PLoS One. 2016 Sep 29;11(9):e0163843. doi: 10.1371/journal.pone.0163843. eCollection 2016.

Abstract

Non-alcoholic steatohepatitis (NASH) is a common liver disease characterized by hepatic lipid accumulation (steatosis) and inflammation. Currently, therapeutic options are poor and the long-term burden to society is constantly increasing. Previously, macrophage stimulating protein (MSP)-a serum protein mainly secreted by liver-was shown to inhibit oxidized low-density lipoprotein (OxLDL)/lipopolysaccharides (LPS)-induced inflammation in mouse macrophages. Additionally, MSP could reduce palmitic acid (PA)-induced lipid accumulation and lipogenesis in the HepG2 cell line. Altogether, these data suggest MSP as a suppressor for metabolic inflammation. However, so far the potential of MSP to be used as a treatment for NASH was not investigated. We hypothesized that MSP reduces lipid accumulation and hepatic inflammation. To investigate the effects of MSP in the early stage of NASH, low-density lipoprotein receptor (Ldlr-/-) mice were fed either a regular chow or a high fat, high cholesterol (HFC) diet for 7 days. Recombinant MSP or saline (control) was administrated to the mice by utilizing subcutaneously-implanted osmotic mini-pumps for the last 4 days. As expected, mice fed an HFC diet showed increased plasma and hepatic lipid accumulation, as well as enhanced hepatic inflammation, compared with chow-fed controls. Upon MSP administration, the rise in cholesterol and triglyceride levels after an HFC diet remained unaltered. Surprisingly, while hepatic macrophage and neutrophil infiltration was similar between the groups, MSP-treated mice showed increased gene expression of pro-inflammatory and pro-apoptotic mediators in the liver, compared with saline-treated controls.
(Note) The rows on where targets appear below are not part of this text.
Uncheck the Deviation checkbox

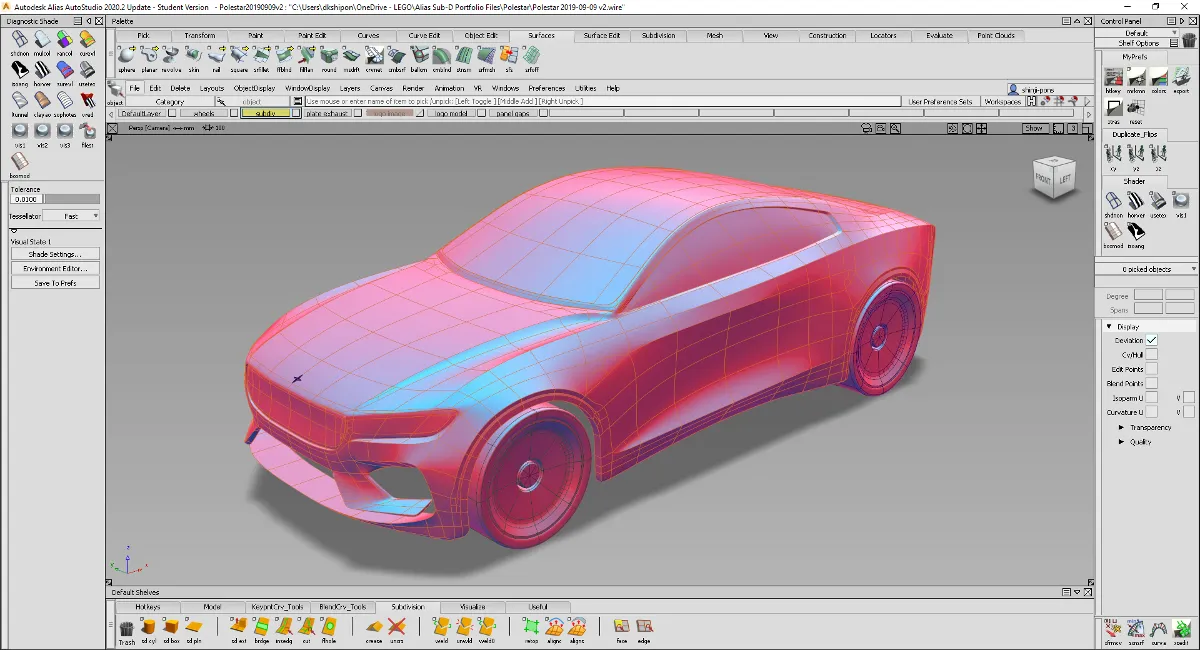(x=1152, y=341)
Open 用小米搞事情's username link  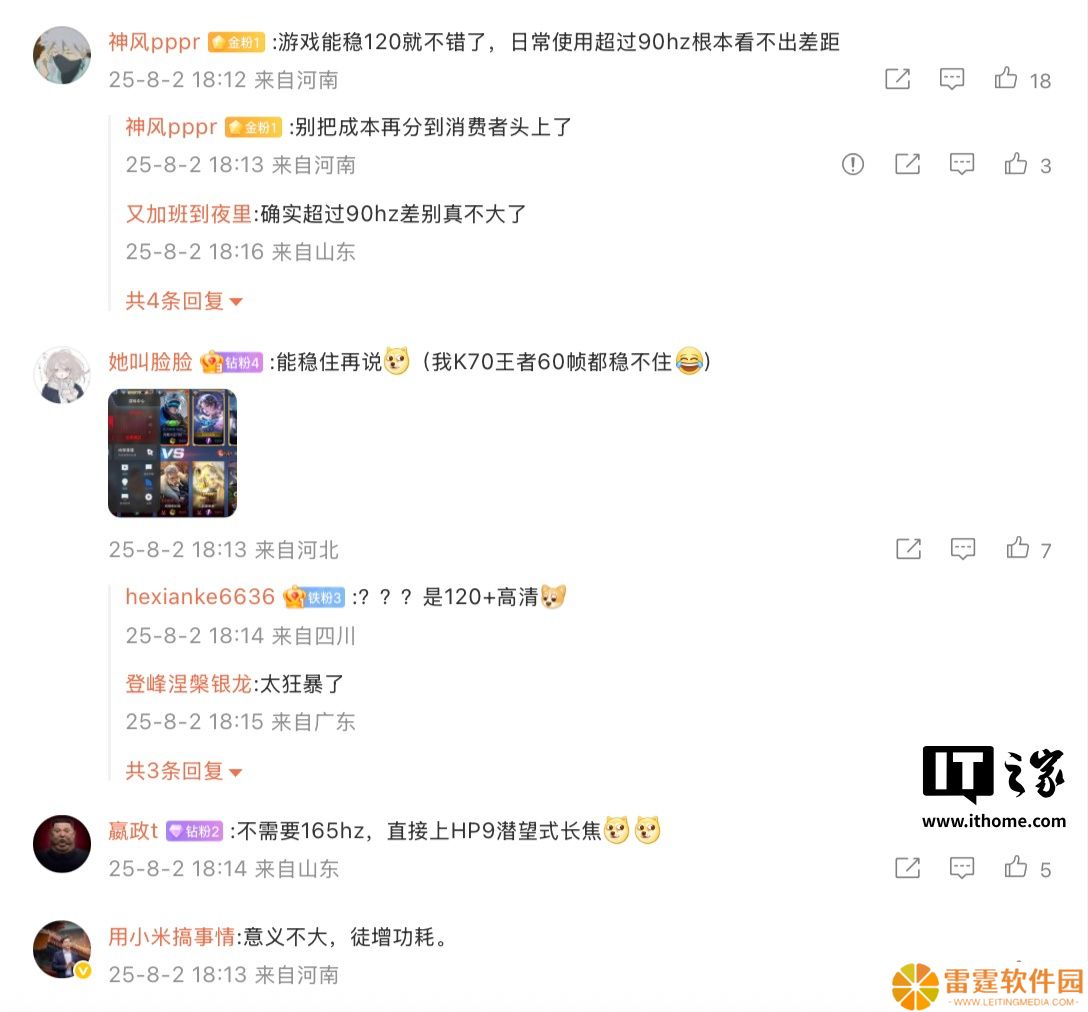point(171,936)
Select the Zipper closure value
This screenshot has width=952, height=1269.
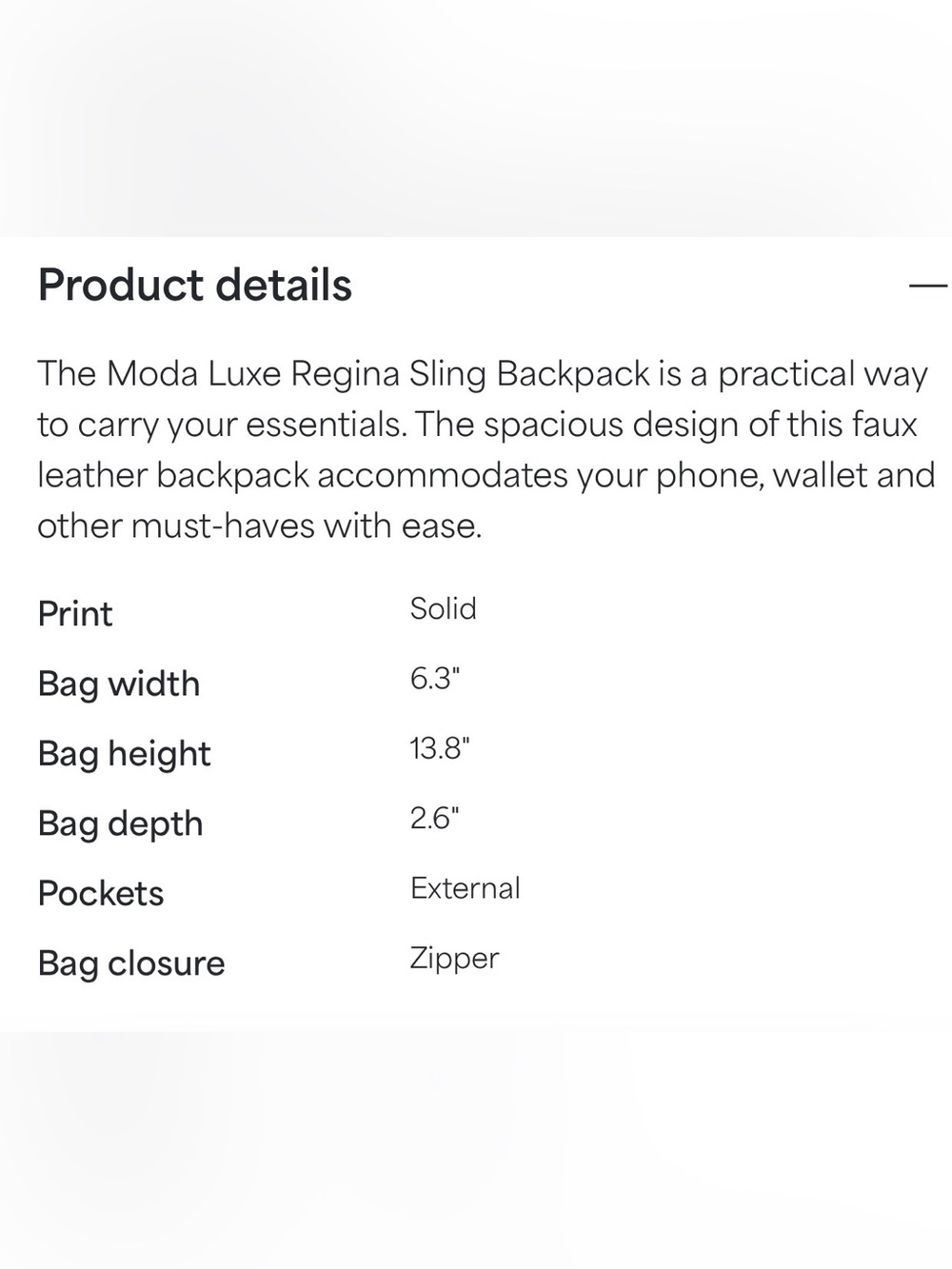pyautogui.click(x=454, y=959)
Contrary to our expectations, MSP did not ameliorate NASH. Observed changes in inflammatory gene expression suggest that further research is needed to clarify the long-term effects of MSP.

Grants and funding

JL is supported by the Chinese Scholarship Council with file number 201307040028. DC is a recipient of a Marie Curie fellowship (Grant PIIF-GA-2012-332230). Research in the DN laboratory is funded by The Netherlands Organization for Scientific Research (NWO) (VIDI grant number 864.10.007). Research in the laboratory of RSS is supported by the Maag Lever Darm Stichting (MLDS) (WO 08-16 and WO 11-35), the Netherlands Organisation for Scientific Research (NWO) (VIDI grant number 016.126.327), and the Cardiovascular Research Netherlands (CVON) IN-CONTROL grant (CVON 2012-03). The funders had no role in study design, data collection and analysis, decision to publish, or preparation of the manuscript.